--- start ---

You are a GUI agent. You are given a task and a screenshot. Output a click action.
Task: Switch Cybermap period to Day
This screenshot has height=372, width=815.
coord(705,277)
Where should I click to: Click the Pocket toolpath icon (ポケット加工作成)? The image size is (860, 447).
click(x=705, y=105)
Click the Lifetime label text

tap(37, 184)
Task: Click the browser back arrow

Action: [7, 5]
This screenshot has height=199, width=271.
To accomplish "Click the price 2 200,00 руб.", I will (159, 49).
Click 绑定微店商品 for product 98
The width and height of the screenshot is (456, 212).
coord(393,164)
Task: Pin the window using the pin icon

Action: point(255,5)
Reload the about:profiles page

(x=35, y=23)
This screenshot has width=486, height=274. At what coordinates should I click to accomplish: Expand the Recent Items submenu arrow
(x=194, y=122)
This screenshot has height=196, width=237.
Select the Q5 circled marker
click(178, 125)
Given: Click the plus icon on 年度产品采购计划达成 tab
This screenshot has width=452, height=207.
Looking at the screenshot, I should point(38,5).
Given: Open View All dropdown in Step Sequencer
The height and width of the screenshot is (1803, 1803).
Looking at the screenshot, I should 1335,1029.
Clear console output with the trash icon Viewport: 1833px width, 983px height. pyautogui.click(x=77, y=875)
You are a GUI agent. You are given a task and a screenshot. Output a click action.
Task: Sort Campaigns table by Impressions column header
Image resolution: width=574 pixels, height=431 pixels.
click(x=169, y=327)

--- end ---

Instructions to follow –
Recast the records above, starting at the line containing "Task: Click the browser back arrow" and ending at the line containing "Looking at the screenshot, I should point(38,5).", as a JSON list of strings with one string per line, leaving out blank lines.

Answer for the task –
[
  "Task: Click the browser back arrow",
  "Action: [7, 5]",
  "This screenshot has height=199, width=271.",
  "To accomplish \"Click the price 2 200,00 руб.\", I will (159, 49).",
  "Click 绑定微店商品 for product 98",
  "The width and height of the screenshot is (456, 212).",
  "coord(393,164)",
  "Task: Pin the window using the pin icon",
  "Action: point(255,5)",
  "Reload the about:profiles page",
  "(x=35, y=23)",
  "This screenshot has width=486, height=274. At what coordinates should I click to accomplish: Expand the Recent Items submenu arrow",
  "(x=194, y=122)",
  "This screenshot has height=196, width=237.",
  "Select the Q5 circled marker",
  "click(178, 125)",
  "Given: Click the plus icon on 年度产品采购计划达成 tab",
  "This screenshot has width=452, height=207.",
  "Looking at the screenshot, I should point(38,5)."
]